Nonqualified Stock Options (NSOs)

Joseph W. Bartlett, Special Counsel, McCarter & English LLP, Co-Founder of VCExperts

McCarter & English LLP

2002-08-02


Nonqualified stock options (NSOs) are "nonqualified" in the sense that they do not meet the requirements of §422. Unlike incentive stock options, the holder will realize ordinary income upon exercise equal to the excess of the fair market value of the stock received (as of the date such stock is free of substantial risk of forfeiture or becomes transferable, according to §83 of the Code) over the value of the consideration paid. Without incurring cash expense, the employer will be entitled to a business-expense deduction equal to the amount of compensation taxable to the employee. The holder's compensation is not a tax-preference item for purposes of the alternative minimum tax. The employer will have a charge against its earnings if, as of the date of grant, the fair market value of the shares subject to the option exceeds the exercise price.

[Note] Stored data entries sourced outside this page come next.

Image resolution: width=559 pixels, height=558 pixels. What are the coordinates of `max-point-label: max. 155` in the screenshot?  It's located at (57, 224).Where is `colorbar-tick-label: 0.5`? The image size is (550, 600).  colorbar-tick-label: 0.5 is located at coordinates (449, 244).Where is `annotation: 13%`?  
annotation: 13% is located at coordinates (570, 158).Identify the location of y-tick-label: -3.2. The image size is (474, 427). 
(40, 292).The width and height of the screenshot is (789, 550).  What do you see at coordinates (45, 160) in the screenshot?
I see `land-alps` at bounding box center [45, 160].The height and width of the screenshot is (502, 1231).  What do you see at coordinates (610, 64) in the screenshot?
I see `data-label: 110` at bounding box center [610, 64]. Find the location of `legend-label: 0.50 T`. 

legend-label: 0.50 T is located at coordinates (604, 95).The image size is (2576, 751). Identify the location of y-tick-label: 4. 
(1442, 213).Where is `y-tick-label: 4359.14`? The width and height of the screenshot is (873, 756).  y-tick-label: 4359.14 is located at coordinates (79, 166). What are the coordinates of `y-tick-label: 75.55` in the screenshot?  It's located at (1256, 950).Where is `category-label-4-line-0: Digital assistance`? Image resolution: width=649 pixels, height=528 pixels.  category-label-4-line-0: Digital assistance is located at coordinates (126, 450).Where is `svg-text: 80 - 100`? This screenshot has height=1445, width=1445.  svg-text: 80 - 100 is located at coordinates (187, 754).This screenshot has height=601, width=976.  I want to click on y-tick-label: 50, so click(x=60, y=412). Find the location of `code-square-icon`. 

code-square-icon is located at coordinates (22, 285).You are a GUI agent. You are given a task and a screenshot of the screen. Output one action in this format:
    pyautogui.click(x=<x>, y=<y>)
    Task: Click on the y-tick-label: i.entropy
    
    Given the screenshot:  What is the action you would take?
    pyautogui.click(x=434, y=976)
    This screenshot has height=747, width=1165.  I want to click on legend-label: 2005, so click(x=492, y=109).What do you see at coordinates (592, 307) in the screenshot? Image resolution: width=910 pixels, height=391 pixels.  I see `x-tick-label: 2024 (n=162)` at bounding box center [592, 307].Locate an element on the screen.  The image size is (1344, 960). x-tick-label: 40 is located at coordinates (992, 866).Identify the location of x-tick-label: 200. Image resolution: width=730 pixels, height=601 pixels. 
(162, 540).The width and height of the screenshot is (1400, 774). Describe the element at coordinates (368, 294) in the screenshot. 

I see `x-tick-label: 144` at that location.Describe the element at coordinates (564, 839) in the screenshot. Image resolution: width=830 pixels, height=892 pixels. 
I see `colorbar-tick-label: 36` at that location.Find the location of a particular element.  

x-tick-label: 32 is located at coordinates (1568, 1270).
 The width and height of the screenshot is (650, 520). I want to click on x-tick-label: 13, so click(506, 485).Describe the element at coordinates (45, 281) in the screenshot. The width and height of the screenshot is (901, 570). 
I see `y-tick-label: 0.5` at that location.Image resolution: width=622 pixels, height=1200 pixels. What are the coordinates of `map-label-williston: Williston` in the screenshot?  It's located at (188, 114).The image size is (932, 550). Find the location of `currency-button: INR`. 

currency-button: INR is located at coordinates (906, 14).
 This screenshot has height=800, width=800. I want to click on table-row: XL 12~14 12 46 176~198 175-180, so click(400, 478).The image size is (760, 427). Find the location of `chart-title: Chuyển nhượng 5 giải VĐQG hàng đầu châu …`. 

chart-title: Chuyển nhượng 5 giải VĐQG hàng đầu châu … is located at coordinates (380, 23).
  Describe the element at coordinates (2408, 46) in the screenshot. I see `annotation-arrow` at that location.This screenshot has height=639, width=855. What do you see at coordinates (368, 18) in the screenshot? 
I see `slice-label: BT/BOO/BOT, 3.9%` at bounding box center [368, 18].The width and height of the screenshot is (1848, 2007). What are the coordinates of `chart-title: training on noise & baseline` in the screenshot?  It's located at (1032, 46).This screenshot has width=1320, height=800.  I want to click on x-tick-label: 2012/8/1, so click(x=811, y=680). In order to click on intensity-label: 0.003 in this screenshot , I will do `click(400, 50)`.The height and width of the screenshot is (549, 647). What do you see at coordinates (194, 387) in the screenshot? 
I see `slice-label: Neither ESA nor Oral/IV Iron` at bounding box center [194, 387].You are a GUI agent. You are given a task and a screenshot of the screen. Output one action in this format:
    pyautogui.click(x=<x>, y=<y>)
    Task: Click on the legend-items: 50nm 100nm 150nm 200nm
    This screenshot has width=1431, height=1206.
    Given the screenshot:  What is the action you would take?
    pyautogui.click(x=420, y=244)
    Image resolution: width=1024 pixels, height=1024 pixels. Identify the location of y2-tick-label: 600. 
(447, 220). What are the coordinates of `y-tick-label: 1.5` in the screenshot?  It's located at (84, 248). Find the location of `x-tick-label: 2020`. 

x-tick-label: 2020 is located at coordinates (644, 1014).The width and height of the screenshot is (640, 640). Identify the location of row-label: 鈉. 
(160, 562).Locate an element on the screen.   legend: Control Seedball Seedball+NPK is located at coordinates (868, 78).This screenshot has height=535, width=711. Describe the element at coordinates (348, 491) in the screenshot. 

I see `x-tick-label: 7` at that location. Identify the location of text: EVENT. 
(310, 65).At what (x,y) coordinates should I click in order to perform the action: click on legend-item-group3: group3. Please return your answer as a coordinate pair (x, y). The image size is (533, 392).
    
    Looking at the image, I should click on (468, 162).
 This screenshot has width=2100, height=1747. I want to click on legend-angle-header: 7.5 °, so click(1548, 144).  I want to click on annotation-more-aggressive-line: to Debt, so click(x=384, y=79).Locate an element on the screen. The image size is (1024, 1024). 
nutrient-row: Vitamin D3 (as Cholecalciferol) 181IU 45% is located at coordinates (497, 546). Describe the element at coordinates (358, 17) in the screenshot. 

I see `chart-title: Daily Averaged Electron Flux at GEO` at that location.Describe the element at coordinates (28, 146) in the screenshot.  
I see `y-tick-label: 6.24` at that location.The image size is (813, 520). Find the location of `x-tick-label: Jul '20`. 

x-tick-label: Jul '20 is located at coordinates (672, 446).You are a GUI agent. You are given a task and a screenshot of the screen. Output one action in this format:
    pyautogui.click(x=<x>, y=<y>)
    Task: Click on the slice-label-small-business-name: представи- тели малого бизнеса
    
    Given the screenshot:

With the advent of Internal Revenue Code Section 409A, non-qualified stock options are no longer issued if the exercise price is below fair market value. See employee options, ISOs and NSOs or Non-Quals, must be issued at exercise prices equivalent to fair value. Incentive stock options become NSOs if, as often happens, the grantee elects to exercise and sell contemporaneously, "cashless exercise," because he does not want the risk of a one year hold.